Based on the research methods of bibliometrics and inductive collation, this paper first combs the current research status of desertification and oasification in the CNKI database and WoS core collection database. The results show that after a decade of slow intermittent emergence of oasification research, the number of publications in this field began to increase continuously in 2009. However, compared with desertification research, the research on oasification is not sufficient, and the understanding of oasification has not been raised to the same level as desertification. Secondly, the CiteSpace knowledge mapping tool is used to visually analyze 342 and 462 studies on oasification collected by the CNKI database and WoS core collection database, respectively. The findings indicate that the research hotspots in this field have experienced four stages of “spatial-temporal evolution, ecological effect, driving mechanism, and sustainable development path”. Additionally, the current research frontiers in desert–oasis ecosystems focus on landscape dynamic evolution, sustainable development, and ecological conservation. Thirdly, this paper reviews the relevant research on oasification in recent years based on the focus of the research hotspots and goes on to present the main perspectives on oasification research from four aspects: the driving factors, the landscape form, the eco-economic effects, and the appropriate oasis scale in the evolution of desert–oasis. Finally, based on the results of the above analysis, this paper builds a sustainable research framework of oasification from the three dimensions of “desert and oasis”, “ecology and economy”, and “man and nature”.

6.2. Research Outlook

Looking back over the past 20 years, research on oasification has made great progress, and fruitful studies have been conducted on the dynamic evolution of desertification and oasification, landscape patterns, driving factors, regulatory measures, etc.

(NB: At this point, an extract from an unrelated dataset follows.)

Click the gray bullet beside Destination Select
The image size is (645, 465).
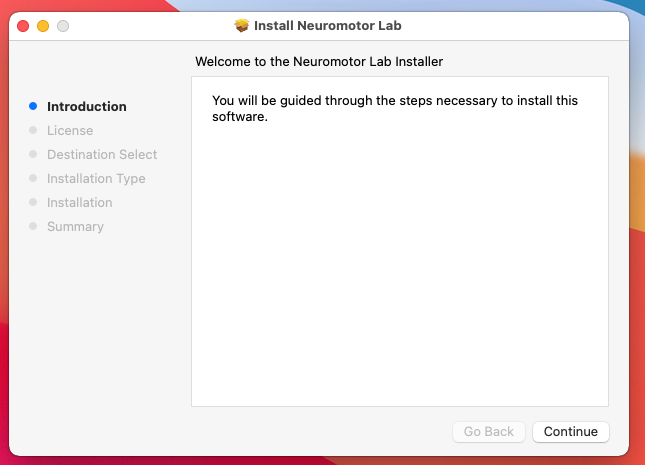tap(33, 154)
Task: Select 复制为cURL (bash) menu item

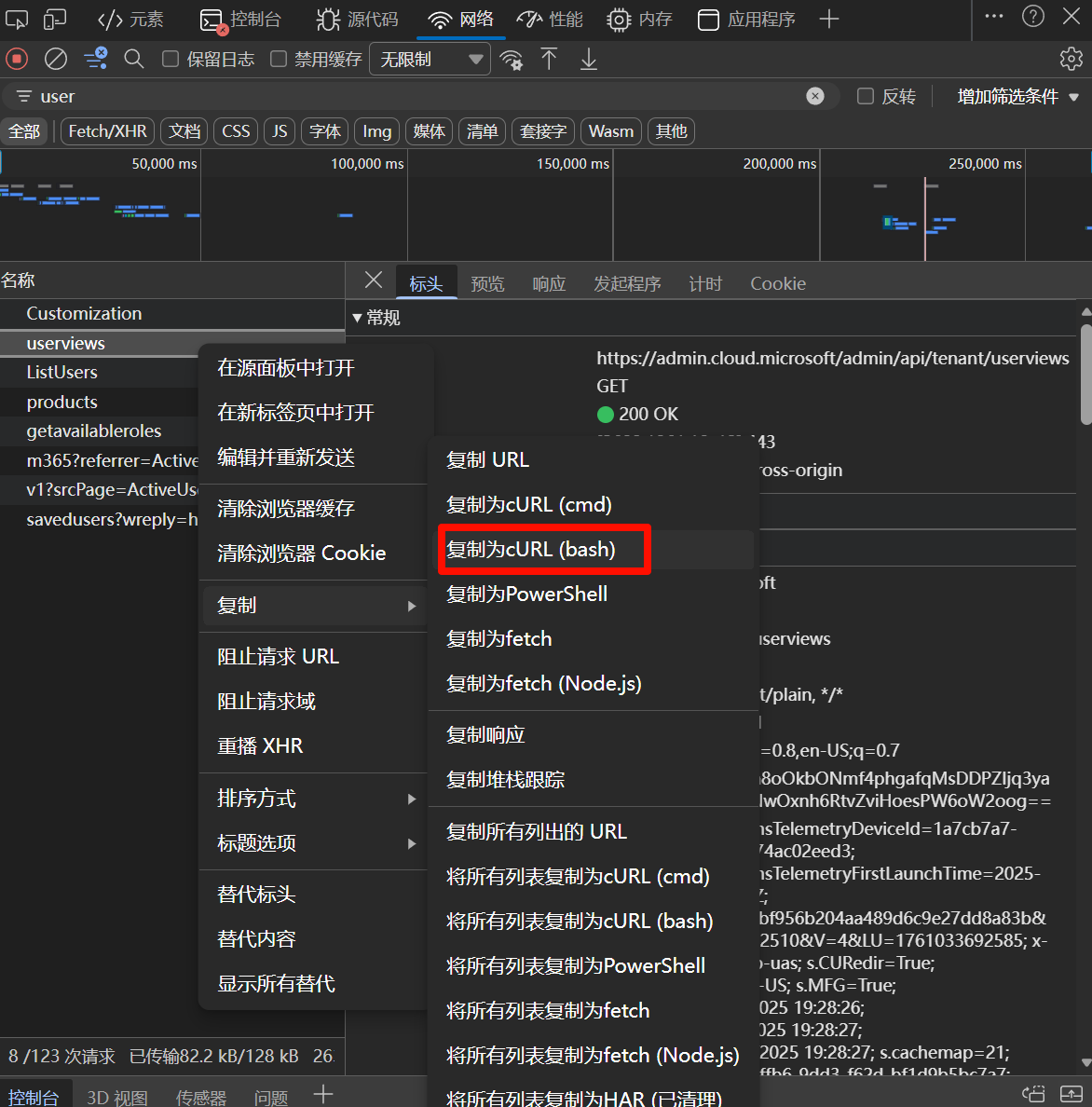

However, in the long run, there is still much room for development in this field of research, and several of its subfields need more exploration.

6.2.1. Reconstruction of Theoretical Framework of Multidimensional Cyclic Symbiosis System of Oasification Is Necessary

Compared with desertification research in arid and semi-arid regions, oasification offers a unique perspective for research, but the theoretical studies on the dynamic evolution of oasification are few and weak and have not been raised to the proper theoretical level. However, the research on the mechanisms, conditions and laws of oasification evolution can help to further understand the intrinsic evolutionary laws of arid zone ecological landscape systems and can be a beneficial supplement to the theories related to arid-zone ecosystem balance and oasisology. Therefore, from the perspective of dialectics and system theory, this paper draws on the theory of composite ecosystems to build a multi-dimensional symbiosis of “desert and oasis”, “ecology and economy” and “human and nature”. As shown in Figure 6, it can be used to clarify the energy, material, and information exchange pathways among the systems and units in the cyclic symbiosis system, and to analyze the evolutionary mechanism and comprehensive effects of oasification. This paper expects researchers to have a new understanding of oasification from the epistemological level and accelerate the transformation from “oasification understanding” to “oasification management”, which not only provides a theoretical reference for the healthy and sustainable development of oases in the process of oasification but also has great significance for restraining desertification.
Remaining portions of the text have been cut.